Under Muller's money-minded successors, each part of the university is supposed to be self-reliant. The radio station, while paying off past debts to Hopkins, is in the black. But there's no extra Hopkins money for a new radio signal or digital equipment. Hence, the search for deep pockets.

An official at WETA, outside Washington, says his company is aware of WJHU's situation but has not made any proposals. Maryland Public Television is itching to take command of the station to help promote its own offerings in the greater Baltimore area. Minnesota Public Radio is coy.

Each possibility has its drawbacks.

"I think it's important for stations like ours to remain locally controlled," says Marc Steiner, the station's signature voice as the host of its primary local talk show. "It's important to have media outlets that are beholden only to the people in our community."

The chief spokesman for Maryland Public Television made the same point last week. "We'd like to see it remain not only a public radio station but a Maryland-owned station," says Jeffrey D. Hankin, vice president for marketing. "There is concern that an organization coming from out of the area and trying to run a local operation would not have an understanding of the market. I'm not sure Washington understands Baltimore. The people of Baltimore are entitled to have something that's not a franchise operation."

But there is also some apprehension about MPT as a potential owner. While tight-lipped about it now, Steiner has previously expressed misgivings about his brief stint on MPT several years ago. And others involved with the station argue that PBS and MPT are not up to the same level of quality as their radio counterparts.

There is another model for change. Earlier this month, a group of citizens around Greeley, Colo., made a deal with the University of Northern Colorado to purchase KUNC, an FM station owned by the campus. University officials had planned to sell the station to Colorado Public Radio for $2.6 million but relented after a public campaign and sold its license instead for $2 million to a hastily arranged civic association led by the station's employees.
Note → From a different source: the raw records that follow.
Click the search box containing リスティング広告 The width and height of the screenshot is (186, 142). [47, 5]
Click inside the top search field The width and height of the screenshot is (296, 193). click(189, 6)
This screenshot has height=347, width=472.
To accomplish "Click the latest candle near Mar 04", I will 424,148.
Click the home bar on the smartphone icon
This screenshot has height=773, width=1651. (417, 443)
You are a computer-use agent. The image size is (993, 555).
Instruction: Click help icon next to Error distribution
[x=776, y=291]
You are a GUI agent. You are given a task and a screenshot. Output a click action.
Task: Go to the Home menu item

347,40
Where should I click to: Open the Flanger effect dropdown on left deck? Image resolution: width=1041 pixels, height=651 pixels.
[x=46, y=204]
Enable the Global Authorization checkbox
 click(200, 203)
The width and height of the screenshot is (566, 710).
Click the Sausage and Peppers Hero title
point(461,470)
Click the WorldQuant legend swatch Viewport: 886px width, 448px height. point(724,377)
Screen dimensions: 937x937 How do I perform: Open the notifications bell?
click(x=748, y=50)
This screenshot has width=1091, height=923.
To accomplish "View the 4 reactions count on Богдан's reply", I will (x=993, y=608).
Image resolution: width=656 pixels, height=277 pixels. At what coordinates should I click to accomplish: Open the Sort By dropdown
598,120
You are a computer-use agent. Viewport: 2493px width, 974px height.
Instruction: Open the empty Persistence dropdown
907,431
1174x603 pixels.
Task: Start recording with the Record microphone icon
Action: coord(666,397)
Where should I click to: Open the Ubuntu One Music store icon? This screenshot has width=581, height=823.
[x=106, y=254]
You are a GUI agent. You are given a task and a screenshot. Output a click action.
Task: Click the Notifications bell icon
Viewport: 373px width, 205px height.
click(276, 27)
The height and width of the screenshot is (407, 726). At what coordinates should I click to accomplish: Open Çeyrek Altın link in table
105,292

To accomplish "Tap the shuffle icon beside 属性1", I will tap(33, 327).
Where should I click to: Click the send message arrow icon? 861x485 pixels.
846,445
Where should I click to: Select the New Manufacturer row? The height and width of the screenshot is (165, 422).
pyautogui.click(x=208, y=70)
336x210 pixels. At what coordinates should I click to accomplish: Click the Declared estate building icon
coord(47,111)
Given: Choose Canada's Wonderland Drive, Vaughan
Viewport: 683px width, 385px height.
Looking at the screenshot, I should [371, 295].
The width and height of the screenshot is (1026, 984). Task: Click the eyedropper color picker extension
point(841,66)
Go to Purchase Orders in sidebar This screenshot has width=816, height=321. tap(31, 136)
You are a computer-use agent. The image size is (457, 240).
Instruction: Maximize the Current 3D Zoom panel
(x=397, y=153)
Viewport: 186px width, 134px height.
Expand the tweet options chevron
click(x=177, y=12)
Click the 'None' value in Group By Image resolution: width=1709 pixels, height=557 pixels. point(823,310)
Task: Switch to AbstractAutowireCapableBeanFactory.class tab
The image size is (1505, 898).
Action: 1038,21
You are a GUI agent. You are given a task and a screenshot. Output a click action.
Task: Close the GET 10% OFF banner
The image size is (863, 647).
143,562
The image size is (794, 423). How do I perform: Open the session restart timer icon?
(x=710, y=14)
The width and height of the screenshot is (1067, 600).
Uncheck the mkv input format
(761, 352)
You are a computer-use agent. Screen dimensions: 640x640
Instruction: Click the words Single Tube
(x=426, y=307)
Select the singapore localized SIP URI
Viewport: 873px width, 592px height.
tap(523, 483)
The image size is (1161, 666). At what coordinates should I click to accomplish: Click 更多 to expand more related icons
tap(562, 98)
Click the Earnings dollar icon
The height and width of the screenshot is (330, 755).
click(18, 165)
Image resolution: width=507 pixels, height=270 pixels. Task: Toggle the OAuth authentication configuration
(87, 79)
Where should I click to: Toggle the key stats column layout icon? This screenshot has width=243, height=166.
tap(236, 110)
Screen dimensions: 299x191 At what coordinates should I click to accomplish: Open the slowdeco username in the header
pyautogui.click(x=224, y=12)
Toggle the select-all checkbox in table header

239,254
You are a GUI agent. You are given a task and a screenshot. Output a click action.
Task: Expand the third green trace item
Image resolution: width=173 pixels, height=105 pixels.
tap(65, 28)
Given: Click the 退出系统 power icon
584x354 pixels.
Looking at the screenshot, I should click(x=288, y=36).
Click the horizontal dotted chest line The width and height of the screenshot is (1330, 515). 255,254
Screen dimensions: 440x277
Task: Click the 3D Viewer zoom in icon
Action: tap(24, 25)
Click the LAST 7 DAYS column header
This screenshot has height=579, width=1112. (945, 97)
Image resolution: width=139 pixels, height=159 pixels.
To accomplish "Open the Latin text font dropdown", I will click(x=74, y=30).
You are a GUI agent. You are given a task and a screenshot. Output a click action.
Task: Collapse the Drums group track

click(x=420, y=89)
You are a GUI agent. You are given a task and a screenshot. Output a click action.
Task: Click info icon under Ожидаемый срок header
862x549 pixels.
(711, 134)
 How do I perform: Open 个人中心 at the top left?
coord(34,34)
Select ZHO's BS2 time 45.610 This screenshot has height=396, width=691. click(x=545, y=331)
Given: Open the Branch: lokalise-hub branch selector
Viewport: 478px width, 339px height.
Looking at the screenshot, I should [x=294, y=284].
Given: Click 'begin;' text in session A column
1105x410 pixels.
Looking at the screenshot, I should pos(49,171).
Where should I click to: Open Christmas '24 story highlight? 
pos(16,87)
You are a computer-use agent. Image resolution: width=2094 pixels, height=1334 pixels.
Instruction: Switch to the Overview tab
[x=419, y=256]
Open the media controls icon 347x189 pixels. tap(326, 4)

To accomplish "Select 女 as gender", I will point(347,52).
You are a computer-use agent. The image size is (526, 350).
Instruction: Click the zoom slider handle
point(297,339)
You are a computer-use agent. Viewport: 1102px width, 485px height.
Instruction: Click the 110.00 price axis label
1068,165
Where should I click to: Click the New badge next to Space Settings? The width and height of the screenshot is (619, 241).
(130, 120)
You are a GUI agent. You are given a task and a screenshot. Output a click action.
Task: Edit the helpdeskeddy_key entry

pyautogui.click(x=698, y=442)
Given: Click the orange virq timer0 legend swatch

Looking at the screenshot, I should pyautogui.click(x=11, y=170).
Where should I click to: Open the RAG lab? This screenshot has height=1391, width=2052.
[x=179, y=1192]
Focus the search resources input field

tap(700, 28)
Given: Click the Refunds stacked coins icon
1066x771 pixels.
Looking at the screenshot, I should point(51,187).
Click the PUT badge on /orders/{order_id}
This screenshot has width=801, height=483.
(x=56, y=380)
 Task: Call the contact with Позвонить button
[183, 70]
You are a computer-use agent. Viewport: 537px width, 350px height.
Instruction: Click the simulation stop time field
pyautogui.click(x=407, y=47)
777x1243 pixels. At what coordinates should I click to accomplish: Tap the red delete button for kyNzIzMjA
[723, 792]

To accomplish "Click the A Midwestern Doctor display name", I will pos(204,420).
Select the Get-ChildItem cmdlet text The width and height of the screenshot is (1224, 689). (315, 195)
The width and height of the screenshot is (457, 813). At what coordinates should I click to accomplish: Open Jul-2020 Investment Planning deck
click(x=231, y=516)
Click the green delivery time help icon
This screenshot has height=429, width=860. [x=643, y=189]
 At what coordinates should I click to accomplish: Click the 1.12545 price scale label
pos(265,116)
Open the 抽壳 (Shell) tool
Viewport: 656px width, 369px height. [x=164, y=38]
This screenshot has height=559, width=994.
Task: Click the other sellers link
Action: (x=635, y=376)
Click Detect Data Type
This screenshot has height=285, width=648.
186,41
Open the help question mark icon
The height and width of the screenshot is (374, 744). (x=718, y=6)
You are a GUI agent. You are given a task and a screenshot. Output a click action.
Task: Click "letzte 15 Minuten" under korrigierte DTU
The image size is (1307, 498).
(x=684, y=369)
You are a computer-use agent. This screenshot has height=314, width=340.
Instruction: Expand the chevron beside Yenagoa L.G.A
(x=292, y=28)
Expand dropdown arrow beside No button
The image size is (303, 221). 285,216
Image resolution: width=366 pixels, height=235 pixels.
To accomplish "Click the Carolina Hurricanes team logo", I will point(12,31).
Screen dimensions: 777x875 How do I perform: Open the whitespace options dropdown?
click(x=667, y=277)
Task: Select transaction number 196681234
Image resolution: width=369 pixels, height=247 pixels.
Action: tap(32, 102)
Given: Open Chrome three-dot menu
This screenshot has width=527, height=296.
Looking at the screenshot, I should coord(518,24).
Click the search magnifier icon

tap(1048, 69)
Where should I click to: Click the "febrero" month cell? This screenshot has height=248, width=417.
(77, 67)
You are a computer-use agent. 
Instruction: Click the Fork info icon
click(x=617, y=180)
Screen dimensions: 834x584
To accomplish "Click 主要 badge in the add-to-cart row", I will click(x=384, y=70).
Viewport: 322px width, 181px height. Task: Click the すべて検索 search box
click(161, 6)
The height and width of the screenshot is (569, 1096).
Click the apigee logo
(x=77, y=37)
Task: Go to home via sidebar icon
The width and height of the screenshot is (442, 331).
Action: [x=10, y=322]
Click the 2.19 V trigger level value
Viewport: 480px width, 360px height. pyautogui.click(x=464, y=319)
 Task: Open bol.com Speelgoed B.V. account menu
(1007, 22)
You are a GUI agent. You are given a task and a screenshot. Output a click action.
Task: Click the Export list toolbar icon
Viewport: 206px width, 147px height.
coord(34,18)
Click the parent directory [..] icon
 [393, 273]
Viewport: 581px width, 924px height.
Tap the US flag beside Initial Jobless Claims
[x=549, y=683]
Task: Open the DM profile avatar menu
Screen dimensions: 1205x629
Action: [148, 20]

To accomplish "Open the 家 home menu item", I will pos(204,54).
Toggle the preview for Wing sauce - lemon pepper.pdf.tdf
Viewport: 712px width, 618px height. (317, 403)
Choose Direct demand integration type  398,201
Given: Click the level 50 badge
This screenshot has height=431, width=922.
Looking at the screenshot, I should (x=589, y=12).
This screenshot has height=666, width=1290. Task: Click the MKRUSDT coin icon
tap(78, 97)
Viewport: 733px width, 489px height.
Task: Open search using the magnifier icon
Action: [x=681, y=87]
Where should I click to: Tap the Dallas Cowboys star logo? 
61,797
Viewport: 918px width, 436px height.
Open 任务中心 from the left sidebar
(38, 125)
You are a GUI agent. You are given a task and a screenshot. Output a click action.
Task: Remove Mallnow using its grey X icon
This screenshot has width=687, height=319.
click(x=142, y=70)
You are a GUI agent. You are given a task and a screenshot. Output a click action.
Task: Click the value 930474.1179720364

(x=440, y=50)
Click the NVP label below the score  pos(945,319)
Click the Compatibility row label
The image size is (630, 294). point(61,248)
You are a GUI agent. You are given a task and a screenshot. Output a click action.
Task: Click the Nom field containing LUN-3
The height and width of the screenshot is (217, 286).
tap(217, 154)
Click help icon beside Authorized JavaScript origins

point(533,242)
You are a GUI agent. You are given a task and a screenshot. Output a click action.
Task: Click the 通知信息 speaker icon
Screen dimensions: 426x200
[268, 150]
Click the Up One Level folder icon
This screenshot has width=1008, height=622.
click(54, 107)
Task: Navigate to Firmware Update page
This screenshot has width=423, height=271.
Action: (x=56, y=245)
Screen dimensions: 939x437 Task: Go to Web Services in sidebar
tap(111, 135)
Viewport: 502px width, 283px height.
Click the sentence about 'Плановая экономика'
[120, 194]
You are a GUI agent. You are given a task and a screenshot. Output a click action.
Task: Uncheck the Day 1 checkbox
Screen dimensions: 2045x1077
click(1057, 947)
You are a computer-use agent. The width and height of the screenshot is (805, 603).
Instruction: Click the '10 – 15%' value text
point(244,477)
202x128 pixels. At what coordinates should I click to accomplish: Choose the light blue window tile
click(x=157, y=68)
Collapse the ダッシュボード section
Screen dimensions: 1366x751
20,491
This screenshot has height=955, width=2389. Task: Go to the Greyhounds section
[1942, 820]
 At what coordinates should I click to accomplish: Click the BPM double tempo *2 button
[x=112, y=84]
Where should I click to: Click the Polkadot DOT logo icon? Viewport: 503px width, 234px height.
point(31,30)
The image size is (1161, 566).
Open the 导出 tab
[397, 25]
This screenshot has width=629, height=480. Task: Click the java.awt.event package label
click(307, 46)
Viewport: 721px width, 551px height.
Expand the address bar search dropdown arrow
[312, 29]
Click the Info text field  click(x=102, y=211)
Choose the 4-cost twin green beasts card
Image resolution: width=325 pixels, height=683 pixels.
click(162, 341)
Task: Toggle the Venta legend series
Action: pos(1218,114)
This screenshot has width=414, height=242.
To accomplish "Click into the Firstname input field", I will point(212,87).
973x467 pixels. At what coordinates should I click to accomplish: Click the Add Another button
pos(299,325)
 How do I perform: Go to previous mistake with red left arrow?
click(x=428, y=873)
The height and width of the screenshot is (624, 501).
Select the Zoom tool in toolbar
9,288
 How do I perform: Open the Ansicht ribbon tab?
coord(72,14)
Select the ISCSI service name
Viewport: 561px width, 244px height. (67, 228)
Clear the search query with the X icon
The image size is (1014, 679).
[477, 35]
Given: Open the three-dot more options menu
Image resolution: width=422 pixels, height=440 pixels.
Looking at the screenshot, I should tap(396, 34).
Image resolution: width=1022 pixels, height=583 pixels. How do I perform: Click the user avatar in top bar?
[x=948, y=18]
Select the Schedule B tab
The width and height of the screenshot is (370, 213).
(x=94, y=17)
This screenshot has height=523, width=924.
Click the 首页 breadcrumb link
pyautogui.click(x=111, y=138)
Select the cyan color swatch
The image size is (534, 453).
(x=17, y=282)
KUNC bears a certain resemblance to WJHU. The Colorado station is an NPR affiliate with 9,000 members, a $1 million annual budget, a distinctive eclectic mix of music and a small news desk. (WJHU has 11,000 members, a $2 million budget and has suspended its plans to create a similarly sized news desk.)

Colorado Public Radio wanted to turn KUNC into a second NPR affiliate emphasizing classical music but would have eliminated an independent voice for that part of the state.

"It became a real issue for our listeners, the homogenization of modern media," says Neil Best, station manager for KUNC. "What we heard from listeners is that they want us to remain locally oriented."

Steiner and others at the station are trying to arrange funds for a similar private group. Hopkins officials say they would be open to such an appeal.

More election news

Last fall, Hearst-Argyle, CBS and Scripps Howard - the parent companies of WBAL, WJZ and WMAR - adopted the call of a national panel to devote at least five minutes a night to "candidate-centered" political coverage in the 30 days before Election Day.

One recent report finds most stations failed miserably.

In conjunction with the Alliance for Better Campaigns, the Annenberg School for Communication at the University of Southern California studied 74 television stations. Volunteers tallied cumulative minutes starting at 5 p.m. and ending at 11:35 p.m. nightly for each channel.